If, on the other hand, I shut down my cacher, clone the template and start the clone…the cacher will start and it will detect that updates are needed–that’s how I know my template needs updates, without actually having the template check for updates.
So I’m still stuck with needing to run templates to see if they need updates. I can mitigate the security risk by instead running a clone of my actual templates (then I just have to remember to update both the clone and the original); I name those clones Update-Canary-.
Well, I found the issue, THANK YOU for suggesting I run that command (which needs ‘sudo’ by the way). It’s something peculiar to my setup (meaning most people can just stop reading here). And this is a bit involved.

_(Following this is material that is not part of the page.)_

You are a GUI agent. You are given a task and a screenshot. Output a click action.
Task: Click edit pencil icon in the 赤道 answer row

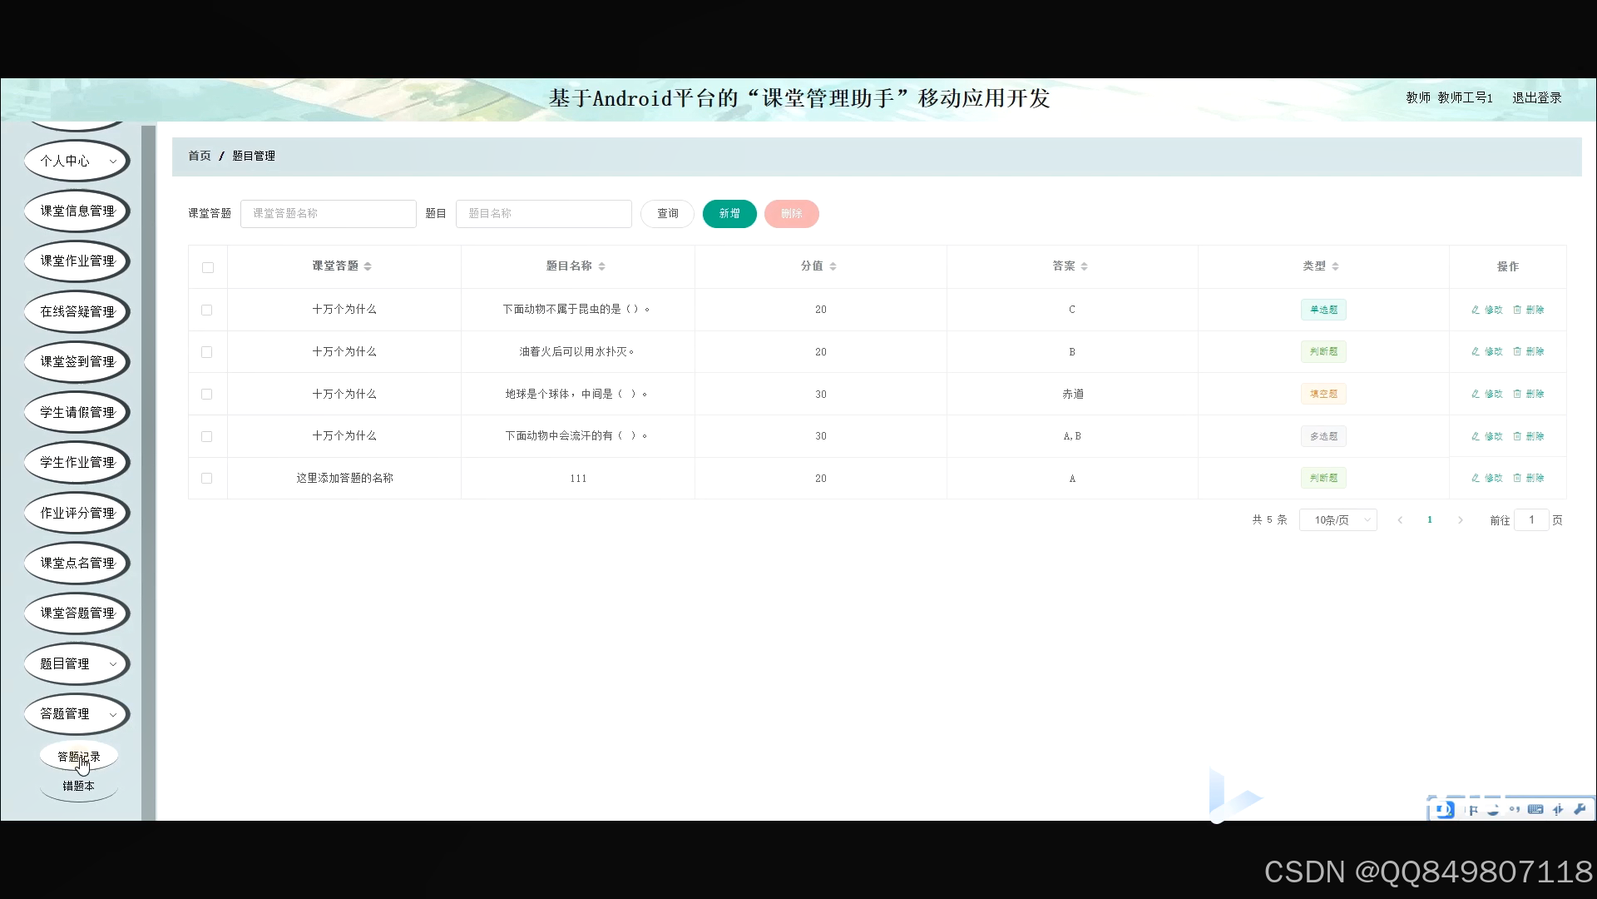(x=1476, y=394)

As it happens, I install a lot of scripts and even executables that I myself wrote into my templates. In order to manage THAT mess, I actually build packages for them. My salt template creator loads the packages AND a “Packages” file that describes them into /home/user/repository; and then over in /etc/apt/sources.list.d/user.list I add a reference to /home/user/repository/Packages (marking it “trusted”). Then salt actually installs the packages.
Of course this stuff is not visible in the appvm, because the /home/user directory in that is different from the one in the template (the whole persistent/non-persistent thing). I actually did that deliberately; I didn’t want to mistakenly try to install or reinstall these packages in the AppVM, and if they’re not there, I can’t do that.
apt update, of course. complained that /home/user/repository/Packages was not present, for the very good reason that it is, in fact, not present!
So…I copied those files from the template to the AppVM. Running sudo apt update again gave me a different, much less significant error message (meaning that I had fixed this issue) but did NOT cause the updater to see updates (in hindsight this is not surprising). Shutting down the AppVM and restarting it, however (after shutting down the cacher, so that I could see it start again and know it had checked for updates), DID cause the system to detect that the template needs updates.
Now that I know what’s wrong, I have two possible courses of action: 1) Don’t put the packages in that directory; rather, find one that doesn’t get over-mounted in an AppVM (and I know that /usr/local is not it!). 2) Alter /etc/apt/sources-list.d/user.list to not reference the files, once I am done with qube settup. This latter option makes some sense since I don’t expect qvm-update (etc) to manage the updates to these things (I generally just re-run the salt files if I need to force templates to update my own stuff; in fact I don’t even bother incrementing version numbers).
In any case now that it works, I can do some experimenting. (For instance is it really necessary to make sure cacher doesn’t try to use itself for updates?)
Thank you again for asking the question you did; it enabled me to troubleshoot usefully!
One thing I have discovered is that your line to use the cacher for qubes with a specific tag can be moved into 50-config-updates (where the “normal” system setting is placed).
The global config gui will detect it as an “exception” and handle it properly, in other words it will show that you want sys-net to be the update proxy, except for qubes with the tag set, which will use cacher–and this is on the gui!
Since this is integrated with the “standard” way of doing things, I think it’s better.
That’s a neat find @SteveC . I tend to agree with you about integrating into the standard way of doing things–I forgot where I picked up creating the 30-user.policy in dom0.
Does this mean we no longer need a default deny rule?
@SteveC ,
Glad to hear you got it working. I was following along to see what the output of your apt update would be, because that was one of my main diagnostics for troubleshooting this.
Additionally, I wanted to chime in to say that the only time I’ve had to sudo an apt update was when I was logged into the VM as user (vs. root). If you’re having to sudo for apt update it might be another peculiarity of your setup to keep in mind.
Let me know if you’re able to get cacher to use itself for updates. That is annoying.